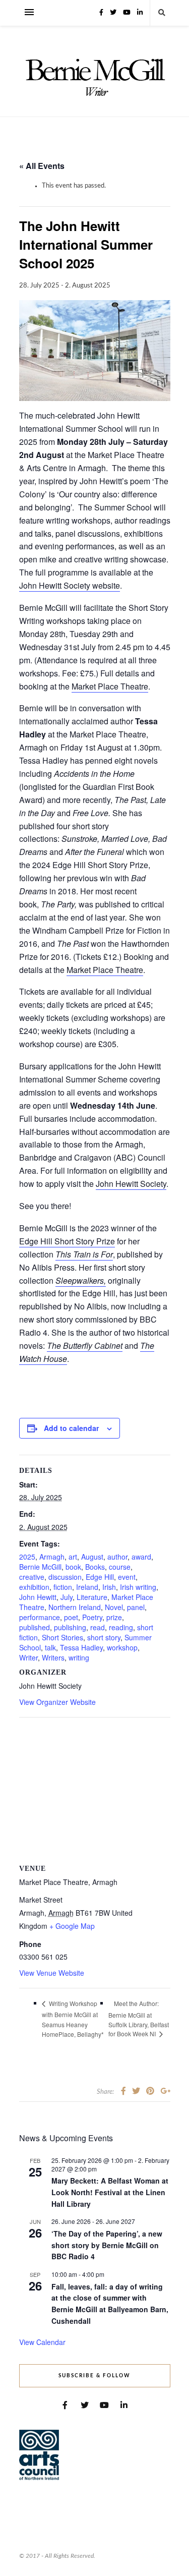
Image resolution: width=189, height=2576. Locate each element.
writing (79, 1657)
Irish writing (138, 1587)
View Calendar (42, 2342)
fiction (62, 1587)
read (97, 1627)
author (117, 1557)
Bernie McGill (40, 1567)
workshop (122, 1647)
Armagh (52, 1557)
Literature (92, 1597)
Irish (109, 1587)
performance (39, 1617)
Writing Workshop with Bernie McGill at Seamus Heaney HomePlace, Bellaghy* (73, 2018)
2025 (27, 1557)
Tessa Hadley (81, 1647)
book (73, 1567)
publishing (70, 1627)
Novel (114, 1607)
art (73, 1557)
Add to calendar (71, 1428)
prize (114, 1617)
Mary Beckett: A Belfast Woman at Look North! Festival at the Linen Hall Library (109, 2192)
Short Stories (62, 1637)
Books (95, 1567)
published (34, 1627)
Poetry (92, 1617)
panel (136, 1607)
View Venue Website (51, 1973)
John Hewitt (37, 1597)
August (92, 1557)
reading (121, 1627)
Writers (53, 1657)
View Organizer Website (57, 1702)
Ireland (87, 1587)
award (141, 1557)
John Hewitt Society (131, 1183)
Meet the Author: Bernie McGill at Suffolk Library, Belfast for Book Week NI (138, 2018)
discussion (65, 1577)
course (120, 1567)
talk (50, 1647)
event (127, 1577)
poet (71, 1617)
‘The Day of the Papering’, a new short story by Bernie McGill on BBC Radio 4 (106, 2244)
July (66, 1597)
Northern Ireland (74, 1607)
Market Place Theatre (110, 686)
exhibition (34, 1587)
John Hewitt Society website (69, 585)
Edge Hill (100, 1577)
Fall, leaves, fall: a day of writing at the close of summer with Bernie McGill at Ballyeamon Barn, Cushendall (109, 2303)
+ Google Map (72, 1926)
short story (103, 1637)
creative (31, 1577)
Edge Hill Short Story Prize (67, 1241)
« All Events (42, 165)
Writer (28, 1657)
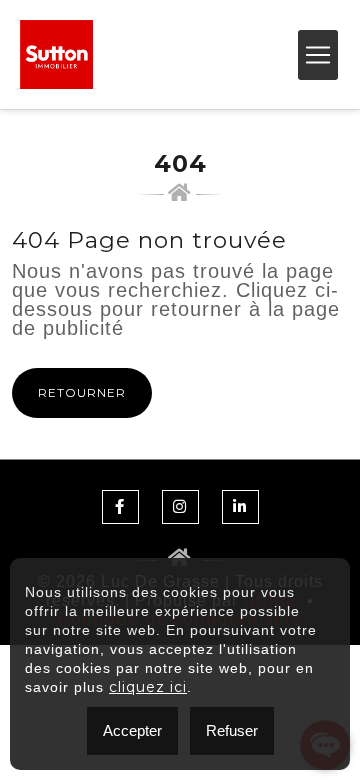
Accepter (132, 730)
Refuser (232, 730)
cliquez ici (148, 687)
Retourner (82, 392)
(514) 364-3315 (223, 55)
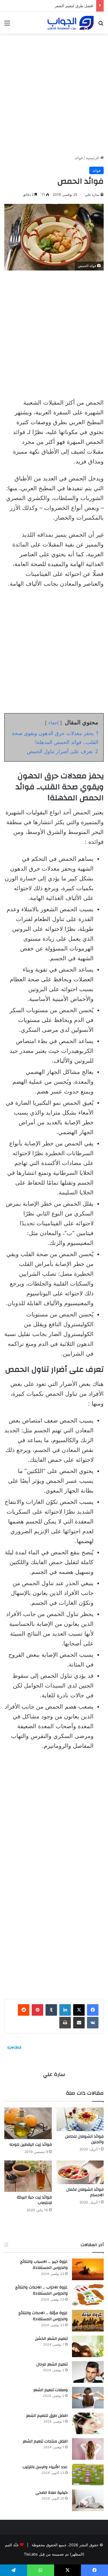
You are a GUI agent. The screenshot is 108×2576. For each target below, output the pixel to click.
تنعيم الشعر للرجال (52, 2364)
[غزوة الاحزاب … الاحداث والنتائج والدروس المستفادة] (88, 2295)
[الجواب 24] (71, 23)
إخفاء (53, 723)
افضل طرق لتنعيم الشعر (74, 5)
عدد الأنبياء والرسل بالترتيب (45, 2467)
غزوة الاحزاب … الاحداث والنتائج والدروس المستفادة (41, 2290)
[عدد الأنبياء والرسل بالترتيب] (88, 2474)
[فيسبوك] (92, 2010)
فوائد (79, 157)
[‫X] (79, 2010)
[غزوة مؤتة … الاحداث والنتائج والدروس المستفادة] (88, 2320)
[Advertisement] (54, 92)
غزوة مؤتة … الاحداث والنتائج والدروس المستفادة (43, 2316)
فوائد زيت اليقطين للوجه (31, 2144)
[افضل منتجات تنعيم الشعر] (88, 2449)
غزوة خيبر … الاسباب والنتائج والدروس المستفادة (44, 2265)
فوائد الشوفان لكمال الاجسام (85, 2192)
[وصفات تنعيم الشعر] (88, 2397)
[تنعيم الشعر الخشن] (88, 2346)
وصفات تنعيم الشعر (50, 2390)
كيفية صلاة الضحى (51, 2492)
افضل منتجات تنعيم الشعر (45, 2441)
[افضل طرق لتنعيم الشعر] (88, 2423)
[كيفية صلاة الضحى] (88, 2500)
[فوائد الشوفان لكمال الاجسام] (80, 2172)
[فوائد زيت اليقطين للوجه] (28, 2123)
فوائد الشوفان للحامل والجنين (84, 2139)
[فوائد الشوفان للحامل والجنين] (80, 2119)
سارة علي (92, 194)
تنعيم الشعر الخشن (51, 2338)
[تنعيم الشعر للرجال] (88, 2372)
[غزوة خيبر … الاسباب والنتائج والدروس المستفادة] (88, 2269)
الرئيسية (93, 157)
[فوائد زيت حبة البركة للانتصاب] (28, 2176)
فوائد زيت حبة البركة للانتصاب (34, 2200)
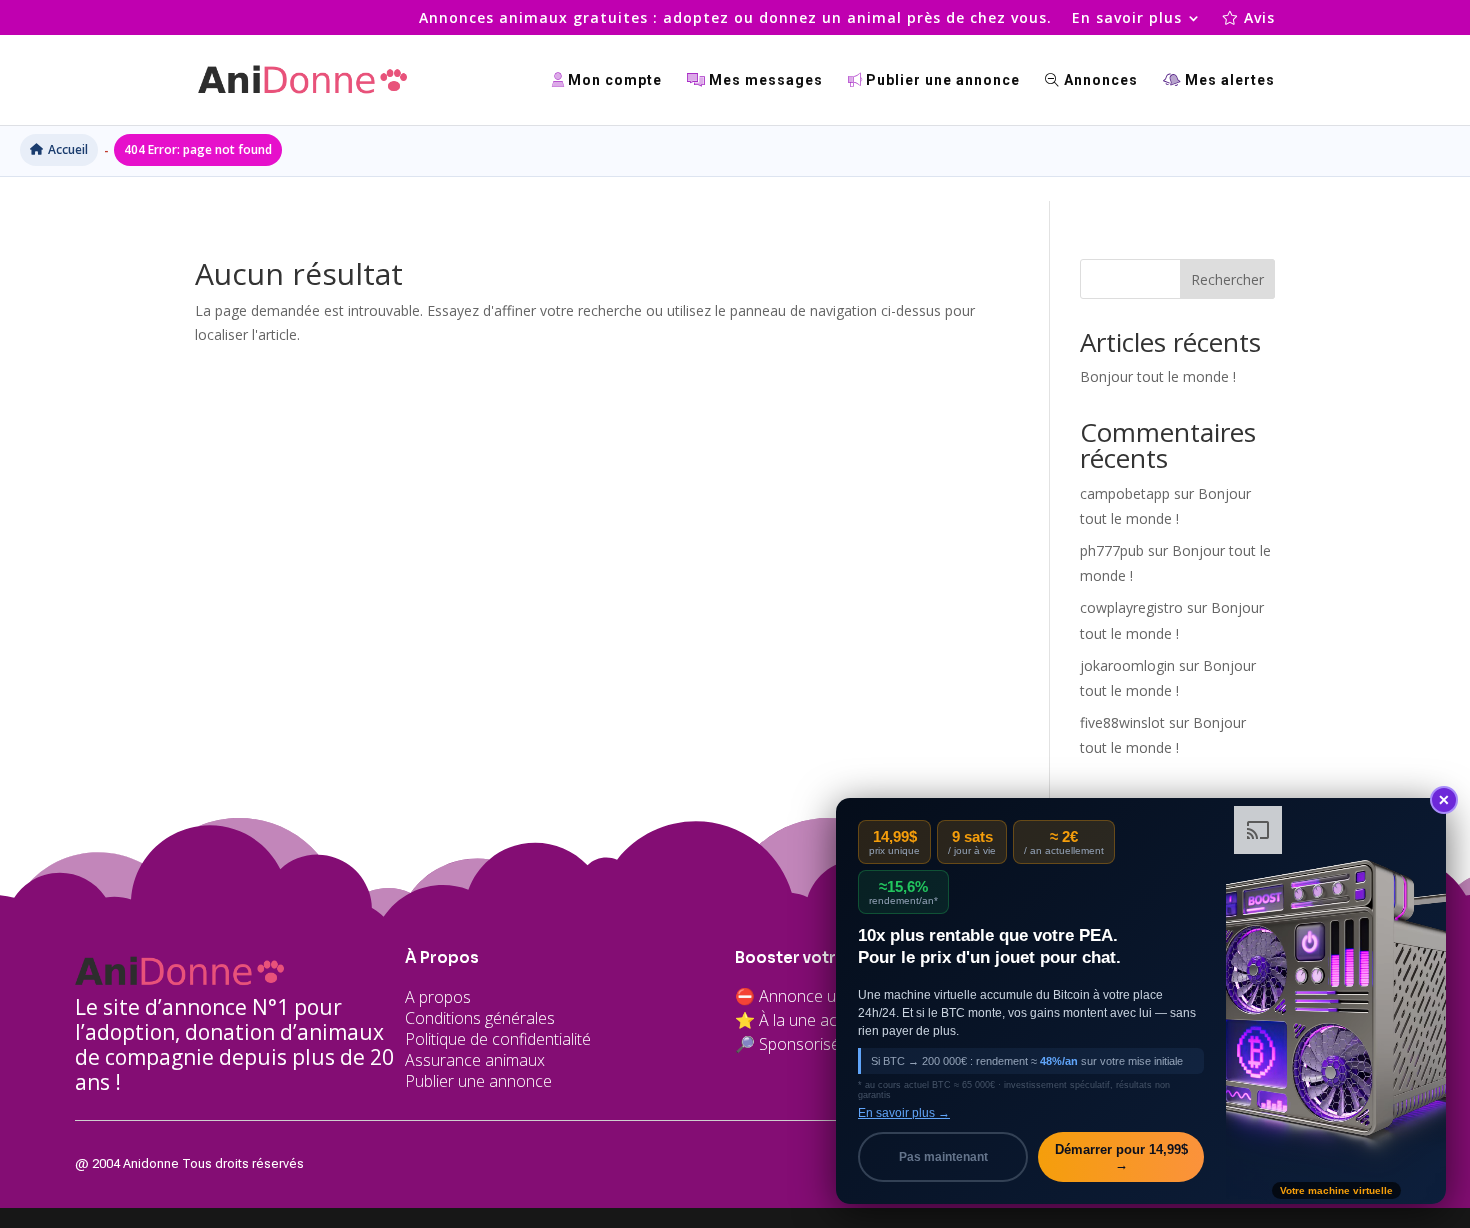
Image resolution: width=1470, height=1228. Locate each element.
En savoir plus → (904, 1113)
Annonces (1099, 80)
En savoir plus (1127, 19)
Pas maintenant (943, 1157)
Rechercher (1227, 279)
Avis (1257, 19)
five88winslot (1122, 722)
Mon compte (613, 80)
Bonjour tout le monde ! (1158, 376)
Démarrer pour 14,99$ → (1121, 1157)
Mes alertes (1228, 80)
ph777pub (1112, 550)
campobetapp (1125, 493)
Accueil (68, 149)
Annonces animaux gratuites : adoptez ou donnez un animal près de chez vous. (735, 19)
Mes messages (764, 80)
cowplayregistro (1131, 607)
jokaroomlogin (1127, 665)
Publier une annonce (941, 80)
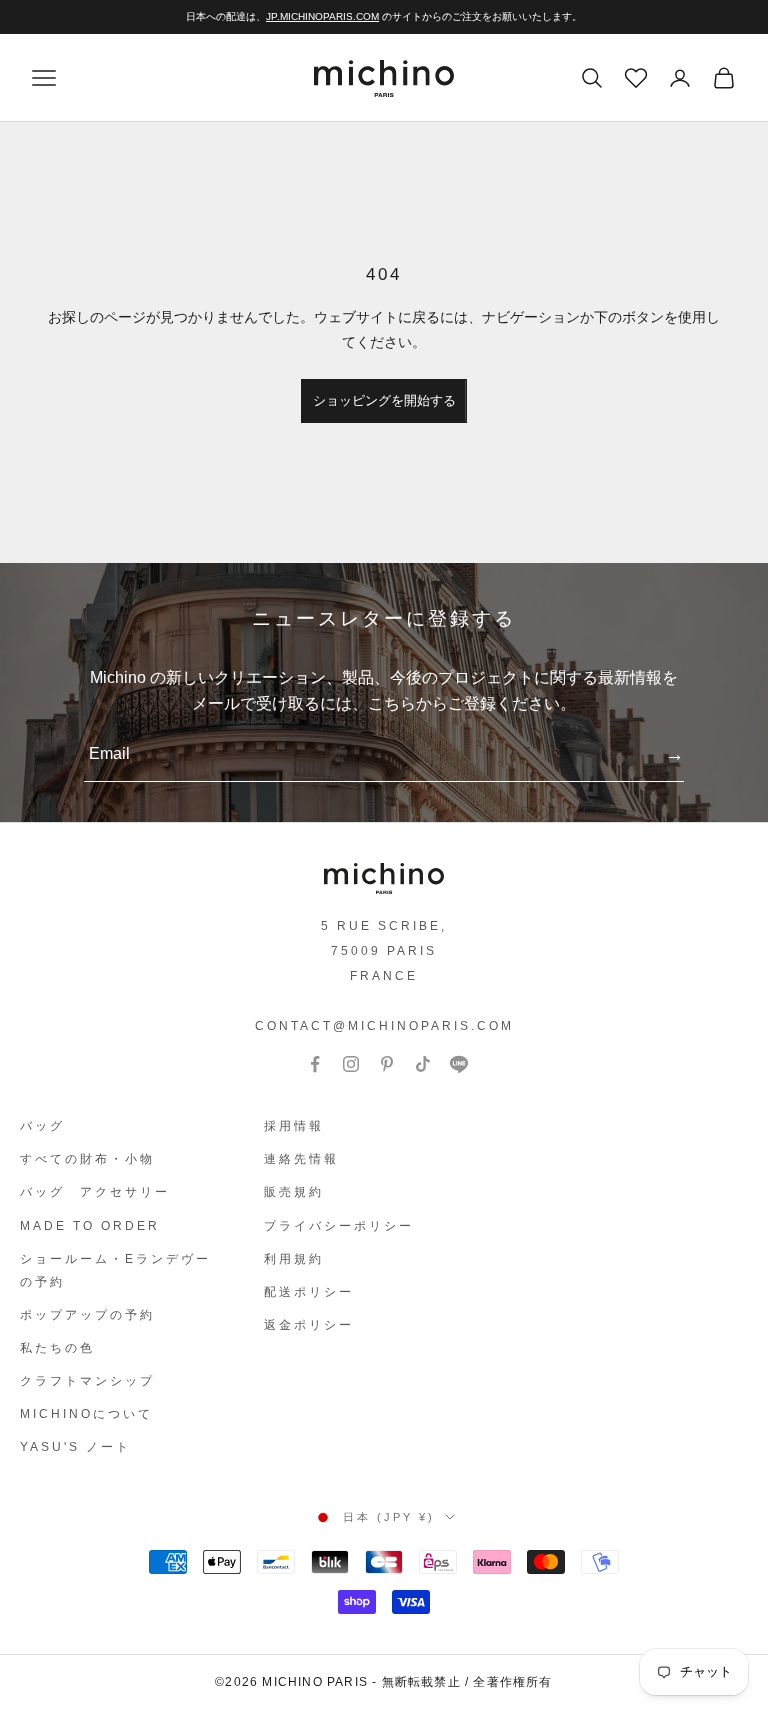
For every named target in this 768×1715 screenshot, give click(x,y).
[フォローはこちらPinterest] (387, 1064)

------

▶ **Your objective**
Whenever the string "والدروس" occurs in a line of the entries above, copy that line.

▶ **Task solution**
[غزوة الاحزاب … الاحداث والنتائج والدروس المستفادة] (88, 2295)
غزوة الاحزاب … الاحداث والنتائج والدروس المستفادة (41, 2290)
[غزوة مؤتة … الاحداث والنتائج والدروس المستفادة] (88, 2320)
غزوة مؤتة … الاحداث والنتائج والدروس المستفادة (43, 2316)
غزوة خيبر … الاسباب والنتائج والدروس المستفادة (44, 2265)
[غزوة خيبر … الاسباب والنتائج والدروس المستفادة] (88, 2269)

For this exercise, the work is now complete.